The concrete is claimed to provide greater resistance to fire than a hollow steel column of equivalent vertical load capacity, however there is no documentation offered in the Dean Column website. It is certainly true that steel weakens greatly when subject to heat, so the claim may well be true. In residential settings, a fire sufficiently hot to weaken steel in the basement would likely burn the house down completely, and there may be little advantage in having columns survive such an inferno. In industrial settings, there may be great advantage in having fire resistant construction, so there a concrete filled column may be important.

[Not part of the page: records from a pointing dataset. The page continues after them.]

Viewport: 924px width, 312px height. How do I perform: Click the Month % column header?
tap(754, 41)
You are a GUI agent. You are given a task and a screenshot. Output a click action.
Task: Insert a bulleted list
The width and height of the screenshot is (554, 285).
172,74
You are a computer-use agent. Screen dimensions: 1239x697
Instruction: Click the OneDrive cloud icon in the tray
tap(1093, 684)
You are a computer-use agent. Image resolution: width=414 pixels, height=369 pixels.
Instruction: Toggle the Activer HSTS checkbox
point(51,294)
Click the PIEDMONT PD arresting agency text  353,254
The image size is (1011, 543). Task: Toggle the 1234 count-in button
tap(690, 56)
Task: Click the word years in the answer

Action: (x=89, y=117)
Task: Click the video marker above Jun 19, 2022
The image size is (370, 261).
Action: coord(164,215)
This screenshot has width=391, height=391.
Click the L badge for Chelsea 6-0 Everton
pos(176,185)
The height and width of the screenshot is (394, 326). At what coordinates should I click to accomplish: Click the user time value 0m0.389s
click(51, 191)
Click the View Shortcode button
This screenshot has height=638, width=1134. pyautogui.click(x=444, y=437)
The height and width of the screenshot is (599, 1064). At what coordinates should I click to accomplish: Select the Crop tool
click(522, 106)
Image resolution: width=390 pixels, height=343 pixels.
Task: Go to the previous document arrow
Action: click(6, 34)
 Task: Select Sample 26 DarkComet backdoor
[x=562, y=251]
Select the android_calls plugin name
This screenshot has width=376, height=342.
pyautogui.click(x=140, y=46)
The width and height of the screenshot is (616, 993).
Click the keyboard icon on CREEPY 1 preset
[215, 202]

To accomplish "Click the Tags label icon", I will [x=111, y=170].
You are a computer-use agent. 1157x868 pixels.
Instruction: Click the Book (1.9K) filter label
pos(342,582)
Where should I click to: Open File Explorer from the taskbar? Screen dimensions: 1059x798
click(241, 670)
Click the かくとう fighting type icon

In any case, Dean Column makes their columns filled with concrete, and I believe they have very competitive pricing, since concrete is relatively inexpensive compared with steel, and their use of concrete allows them to use thin steel versus the required gage of their competitors.


----------



## jomama45 (Nov 13, 2008)

itsreallyconc said:


> jo, we also use adjustables but i'd always thought the main reason for conc filling the steel columns was fire resistance as steel bends & collapses when exposed to hi heat,,, conc allows the steel to resist more the hot effects... isn't the main support still the screw on top of the column ? :huh:


I'm not talking about concrete "inside" of the steel column, but concrete around the bottom to lock the post in place both vertically & horizontally. The protocol here is to always place the screw at the bottom, encased in concrete. All adjustment should be made to the column before the floor is poured (or "diamonds" are left out around the columns, and patched in after the stucture is built) and if the columns would need to be adjusted later, the pad is probably failing anyways...........


----------



## stadry (Jun 20, 2009)

thought we were talking retrofit - i give up :whistling2: nevertheless, thanks guys - jo & dan :thumbsup:


----------



## tjbingha (Nov 28, 2012)

I realize this is an old thread I started, however when pouring the concrete do I want to add "bolts" or anchors for the lally column? Or will this be adjusted afterwords?


----------



## brockmiera (Oct 9, 2012)

tjbingha said:


> I realize this is an old thread I started, however when pouring the concrete do I want to add "bolts" or anchors for the lally column? Or will this be adjusted afterwords?


What did your engineer call for? You can embed anchors or drill in expansion anchors afterwards.


----------



## tjbingha (Nov 28, 2012)

Engineer did not specify. Also, he did not specify any rebar either. I was planning on just drilling afterwords but I am wondering which would be "easier" for a DIY'er. In addition, this is getting inspected so it obviously has to be code compliant. 

If the engineer did not call for steel, would I be incorrect in adding some (in the inspectors eyes)?

Tom


----------



## brockmiera (Oct 9, 2012)

No. But if the engineer signed and sealed a plan without rebar and without anchor bolt specifications, I'd be calling that engineer and asking him/her what you should do. I find it hard to believe that a PE would put years and years of blood, sweat, and tears on the line by not covering all of their bases. Engineers just don't leave things to interpretation.


----------



## concretemasonry (Oct 10, 2006)

You can add steel, but since the footing itself is 12" thick, it will not see any bending and all stresses are from shear radiating out (45 degrees downward) from the footprint of a base plate so a unreinforced "chuck" of concrete will be adequate.

If you want to feel "warm and fuzzy", throw in some steel and jump through the hoops of supporting it and placing the concrete properly with the steel in the way.

You never know what mood an inspector is in and how much time he has to spend, since most communities do not make a penny on inspections concerning the time and paper work for problems that require even more work.

Dick


----------



## jomama45 (Nov 13, 2008)

90%+ of the 24" x 24" x 12" post pads we pour do not receive rebar, for the reason Dick stated above. 

As for anchors, "if" installed the way I mentioned before (the pad is finished 3-4" below the floor, and a floor cap is poured AFTER the column is set) there is no need for anchors at the base.........


----------